# Written request
Reproduce the data verbatim, from the line with "Task: Click the EMC ScaleIO logo" up to and including the line with "Looking at the screenshot, I should (703, 81).".
-------
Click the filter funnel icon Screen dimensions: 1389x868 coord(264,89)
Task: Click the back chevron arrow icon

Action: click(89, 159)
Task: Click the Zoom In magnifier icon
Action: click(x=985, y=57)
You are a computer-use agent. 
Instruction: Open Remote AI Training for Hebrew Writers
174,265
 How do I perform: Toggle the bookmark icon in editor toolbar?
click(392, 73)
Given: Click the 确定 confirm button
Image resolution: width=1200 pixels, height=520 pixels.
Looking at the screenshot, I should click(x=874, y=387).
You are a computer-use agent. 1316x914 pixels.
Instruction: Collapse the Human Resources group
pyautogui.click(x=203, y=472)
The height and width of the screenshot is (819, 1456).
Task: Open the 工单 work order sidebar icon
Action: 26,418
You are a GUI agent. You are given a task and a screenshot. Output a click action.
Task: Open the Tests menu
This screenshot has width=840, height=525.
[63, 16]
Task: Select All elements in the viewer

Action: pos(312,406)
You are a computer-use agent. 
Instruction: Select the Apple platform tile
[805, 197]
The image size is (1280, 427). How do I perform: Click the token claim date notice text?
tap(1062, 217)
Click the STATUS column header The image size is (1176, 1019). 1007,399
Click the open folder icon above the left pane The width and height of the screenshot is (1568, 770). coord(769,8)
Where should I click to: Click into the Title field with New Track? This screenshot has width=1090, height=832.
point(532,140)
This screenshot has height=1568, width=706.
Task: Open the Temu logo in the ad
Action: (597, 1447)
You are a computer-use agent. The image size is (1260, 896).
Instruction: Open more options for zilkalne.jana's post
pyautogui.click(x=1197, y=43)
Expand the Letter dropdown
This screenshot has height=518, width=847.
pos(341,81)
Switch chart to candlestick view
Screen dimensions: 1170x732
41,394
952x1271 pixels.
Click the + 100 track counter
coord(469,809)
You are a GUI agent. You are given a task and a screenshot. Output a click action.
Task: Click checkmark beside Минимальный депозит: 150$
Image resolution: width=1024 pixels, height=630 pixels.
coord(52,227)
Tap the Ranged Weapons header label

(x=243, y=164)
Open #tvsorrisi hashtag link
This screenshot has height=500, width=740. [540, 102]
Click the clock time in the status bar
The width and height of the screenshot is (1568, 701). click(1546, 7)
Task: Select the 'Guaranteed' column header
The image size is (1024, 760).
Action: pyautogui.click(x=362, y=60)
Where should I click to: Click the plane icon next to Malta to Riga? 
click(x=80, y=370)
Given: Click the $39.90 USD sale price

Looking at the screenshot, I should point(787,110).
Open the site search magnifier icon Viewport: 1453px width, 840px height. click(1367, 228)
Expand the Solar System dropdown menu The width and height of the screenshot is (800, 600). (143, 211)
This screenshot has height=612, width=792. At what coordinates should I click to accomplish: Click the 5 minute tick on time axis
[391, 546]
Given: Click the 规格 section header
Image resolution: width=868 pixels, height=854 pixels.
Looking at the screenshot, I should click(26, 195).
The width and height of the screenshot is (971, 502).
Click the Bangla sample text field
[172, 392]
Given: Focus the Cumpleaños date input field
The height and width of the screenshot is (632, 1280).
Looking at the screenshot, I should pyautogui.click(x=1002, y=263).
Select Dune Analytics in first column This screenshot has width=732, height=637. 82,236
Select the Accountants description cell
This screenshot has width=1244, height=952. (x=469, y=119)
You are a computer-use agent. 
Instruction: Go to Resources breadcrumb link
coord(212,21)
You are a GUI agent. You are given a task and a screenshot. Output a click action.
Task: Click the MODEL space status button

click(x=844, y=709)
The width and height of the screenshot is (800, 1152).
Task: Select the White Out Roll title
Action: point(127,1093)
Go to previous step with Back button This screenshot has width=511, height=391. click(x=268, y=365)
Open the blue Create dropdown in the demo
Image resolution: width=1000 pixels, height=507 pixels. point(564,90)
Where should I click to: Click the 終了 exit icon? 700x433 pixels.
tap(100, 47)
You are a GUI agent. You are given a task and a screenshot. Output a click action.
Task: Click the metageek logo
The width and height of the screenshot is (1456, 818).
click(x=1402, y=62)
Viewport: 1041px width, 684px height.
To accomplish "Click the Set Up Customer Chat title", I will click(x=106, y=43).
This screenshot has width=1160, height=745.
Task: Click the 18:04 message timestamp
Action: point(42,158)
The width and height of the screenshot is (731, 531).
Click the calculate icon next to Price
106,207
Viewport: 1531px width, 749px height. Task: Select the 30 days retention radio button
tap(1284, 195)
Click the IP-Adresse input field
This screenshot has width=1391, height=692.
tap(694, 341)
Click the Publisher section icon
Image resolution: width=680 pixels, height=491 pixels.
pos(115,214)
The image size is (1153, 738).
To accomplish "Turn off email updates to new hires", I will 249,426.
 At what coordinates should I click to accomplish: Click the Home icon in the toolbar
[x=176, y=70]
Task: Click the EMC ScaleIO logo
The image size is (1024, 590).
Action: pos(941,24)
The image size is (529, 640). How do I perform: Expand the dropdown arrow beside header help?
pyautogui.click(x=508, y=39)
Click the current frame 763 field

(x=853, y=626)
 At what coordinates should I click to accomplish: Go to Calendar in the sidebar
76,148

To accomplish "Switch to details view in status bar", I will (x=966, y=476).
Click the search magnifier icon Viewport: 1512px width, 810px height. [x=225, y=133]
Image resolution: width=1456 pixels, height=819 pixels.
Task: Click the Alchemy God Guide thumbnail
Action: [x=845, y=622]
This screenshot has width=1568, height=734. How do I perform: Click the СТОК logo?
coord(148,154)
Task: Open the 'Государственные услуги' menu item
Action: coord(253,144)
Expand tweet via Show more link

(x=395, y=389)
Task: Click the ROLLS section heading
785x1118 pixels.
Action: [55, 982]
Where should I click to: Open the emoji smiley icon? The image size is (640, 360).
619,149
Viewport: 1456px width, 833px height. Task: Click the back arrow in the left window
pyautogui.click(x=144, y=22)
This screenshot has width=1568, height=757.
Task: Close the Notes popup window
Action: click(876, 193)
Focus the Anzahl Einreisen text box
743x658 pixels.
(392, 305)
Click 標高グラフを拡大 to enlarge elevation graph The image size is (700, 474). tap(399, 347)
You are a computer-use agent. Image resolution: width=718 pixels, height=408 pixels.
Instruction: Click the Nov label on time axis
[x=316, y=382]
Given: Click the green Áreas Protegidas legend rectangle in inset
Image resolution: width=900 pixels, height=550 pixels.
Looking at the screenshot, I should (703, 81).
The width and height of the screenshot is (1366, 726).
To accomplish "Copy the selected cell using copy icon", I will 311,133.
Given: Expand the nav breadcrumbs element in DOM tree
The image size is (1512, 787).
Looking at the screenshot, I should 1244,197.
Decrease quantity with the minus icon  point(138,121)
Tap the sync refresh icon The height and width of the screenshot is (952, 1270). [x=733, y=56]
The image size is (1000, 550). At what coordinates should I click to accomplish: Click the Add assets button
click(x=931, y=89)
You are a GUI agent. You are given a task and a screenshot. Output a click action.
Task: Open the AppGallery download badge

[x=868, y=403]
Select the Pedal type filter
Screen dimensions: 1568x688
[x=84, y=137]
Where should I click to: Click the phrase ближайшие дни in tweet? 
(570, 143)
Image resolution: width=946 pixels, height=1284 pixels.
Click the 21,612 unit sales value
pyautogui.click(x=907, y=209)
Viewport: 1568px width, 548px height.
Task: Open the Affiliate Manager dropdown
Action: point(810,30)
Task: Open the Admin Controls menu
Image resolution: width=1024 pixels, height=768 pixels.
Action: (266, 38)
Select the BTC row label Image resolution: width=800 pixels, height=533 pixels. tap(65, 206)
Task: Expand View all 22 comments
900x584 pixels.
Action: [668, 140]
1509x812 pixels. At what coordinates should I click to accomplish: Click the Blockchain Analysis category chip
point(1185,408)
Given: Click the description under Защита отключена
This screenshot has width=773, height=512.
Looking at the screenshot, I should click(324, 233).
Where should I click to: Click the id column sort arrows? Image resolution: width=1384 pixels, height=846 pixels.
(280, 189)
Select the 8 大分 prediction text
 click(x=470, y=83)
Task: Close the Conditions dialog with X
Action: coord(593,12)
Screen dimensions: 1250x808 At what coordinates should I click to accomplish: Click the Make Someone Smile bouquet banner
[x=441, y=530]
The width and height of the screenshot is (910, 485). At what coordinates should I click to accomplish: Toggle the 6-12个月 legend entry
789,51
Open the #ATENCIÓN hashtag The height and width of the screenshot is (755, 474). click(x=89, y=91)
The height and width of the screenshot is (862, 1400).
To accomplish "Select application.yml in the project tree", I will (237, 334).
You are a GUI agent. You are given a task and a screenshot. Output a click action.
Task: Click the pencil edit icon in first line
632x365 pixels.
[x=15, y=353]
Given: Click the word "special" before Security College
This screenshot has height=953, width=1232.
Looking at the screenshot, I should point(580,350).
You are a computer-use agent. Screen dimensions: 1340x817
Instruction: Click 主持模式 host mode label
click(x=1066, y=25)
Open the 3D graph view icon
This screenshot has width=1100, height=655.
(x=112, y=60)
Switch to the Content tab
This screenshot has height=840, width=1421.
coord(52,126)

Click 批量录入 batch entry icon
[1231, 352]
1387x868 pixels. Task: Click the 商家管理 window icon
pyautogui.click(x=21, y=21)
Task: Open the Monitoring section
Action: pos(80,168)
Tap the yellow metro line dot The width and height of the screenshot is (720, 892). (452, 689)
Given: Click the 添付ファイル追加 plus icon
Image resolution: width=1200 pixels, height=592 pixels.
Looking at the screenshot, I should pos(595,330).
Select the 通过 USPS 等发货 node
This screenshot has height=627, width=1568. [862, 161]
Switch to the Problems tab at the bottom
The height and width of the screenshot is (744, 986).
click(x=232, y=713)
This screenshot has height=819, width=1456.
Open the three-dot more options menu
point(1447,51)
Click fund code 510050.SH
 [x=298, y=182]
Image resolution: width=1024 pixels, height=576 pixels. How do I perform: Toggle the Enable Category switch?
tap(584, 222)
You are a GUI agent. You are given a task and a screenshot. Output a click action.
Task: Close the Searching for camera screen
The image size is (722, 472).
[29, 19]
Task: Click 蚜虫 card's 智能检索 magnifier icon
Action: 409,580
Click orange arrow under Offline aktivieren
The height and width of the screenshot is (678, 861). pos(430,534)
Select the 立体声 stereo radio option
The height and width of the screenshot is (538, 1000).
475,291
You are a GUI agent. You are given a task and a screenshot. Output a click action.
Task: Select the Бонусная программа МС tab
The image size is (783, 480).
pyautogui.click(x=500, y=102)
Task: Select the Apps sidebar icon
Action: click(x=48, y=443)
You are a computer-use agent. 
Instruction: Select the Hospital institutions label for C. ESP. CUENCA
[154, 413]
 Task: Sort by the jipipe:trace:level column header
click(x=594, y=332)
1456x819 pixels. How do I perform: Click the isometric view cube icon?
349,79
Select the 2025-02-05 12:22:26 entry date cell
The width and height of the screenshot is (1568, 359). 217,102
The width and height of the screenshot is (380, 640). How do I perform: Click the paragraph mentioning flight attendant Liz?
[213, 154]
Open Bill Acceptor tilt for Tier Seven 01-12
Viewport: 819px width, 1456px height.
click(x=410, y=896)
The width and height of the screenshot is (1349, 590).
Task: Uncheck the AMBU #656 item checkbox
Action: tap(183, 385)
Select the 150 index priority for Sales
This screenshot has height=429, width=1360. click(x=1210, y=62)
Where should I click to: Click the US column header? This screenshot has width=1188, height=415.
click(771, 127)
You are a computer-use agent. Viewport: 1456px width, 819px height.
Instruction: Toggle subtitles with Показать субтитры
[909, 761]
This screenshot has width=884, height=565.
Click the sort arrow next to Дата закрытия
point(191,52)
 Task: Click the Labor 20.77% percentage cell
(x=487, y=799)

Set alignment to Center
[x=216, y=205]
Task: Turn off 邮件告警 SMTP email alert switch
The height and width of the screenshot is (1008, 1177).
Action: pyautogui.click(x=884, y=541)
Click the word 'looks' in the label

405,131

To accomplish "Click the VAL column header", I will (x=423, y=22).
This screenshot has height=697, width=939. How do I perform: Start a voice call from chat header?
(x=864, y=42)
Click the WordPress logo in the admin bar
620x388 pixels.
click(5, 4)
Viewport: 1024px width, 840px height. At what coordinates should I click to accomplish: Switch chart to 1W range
-------
# Answer to the exercise
Task: Click the EMC ScaleIO logo
The image size is (1024, 590).
Action: pos(941,24)
The image size is (529, 640). How do I perform: Expand the dropdown arrow beside header help?
pyautogui.click(x=508, y=39)
Click the current frame 763 field

(x=853, y=626)
 At what coordinates should I click to accomplish: Go to Calendar in the sidebar
76,148

To accomplish "Switch to details view in status bar", I will (x=966, y=476).
Click the search magnifier icon Viewport: 1512px width, 810px height. [x=225, y=133]
Image resolution: width=1456 pixels, height=819 pixels.
Task: Click the Alchemy God Guide thumbnail
Action: [x=845, y=622]
This screenshot has width=1568, height=734. How do I perform: Click the СТОК logo?
coord(148,154)
Task: Open the 'Государственные услуги' menu item
Action: coord(253,144)
Expand tweet via Show more link

(x=395, y=389)
Task: Click the ROLLS section heading
785x1118 pixels.
Action: [55, 982]
Where should I click to: Open the emoji smiley icon? The image size is (640, 360).
619,149
Viewport: 1456px width, 833px height. Task: Click the back arrow in the left window
pyautogui.click(x=144, y=22)
This screenshot has width=1568, height=757.
Task: Close the Notes popup window
Action: click(876, 193)
Focus the Anzahl Einreisen text box
743x658 pixels.
(392, 305)
Click 標高グラフを拡大 to enlarge elevation graph The image size is (700, 474). tap(399, 347)
You are a computer-use agent. Image resolution: width=718 pixels, height=408 pixels.
Instruction: Click the Nov label on time axis
[x=316, y=382]
Given: Click the green Áreas Protegidas legend rectangle in inset
Image resolution: width=900 pixels, height=550 pixels.
Looking at the screenshot, I should (703, 81).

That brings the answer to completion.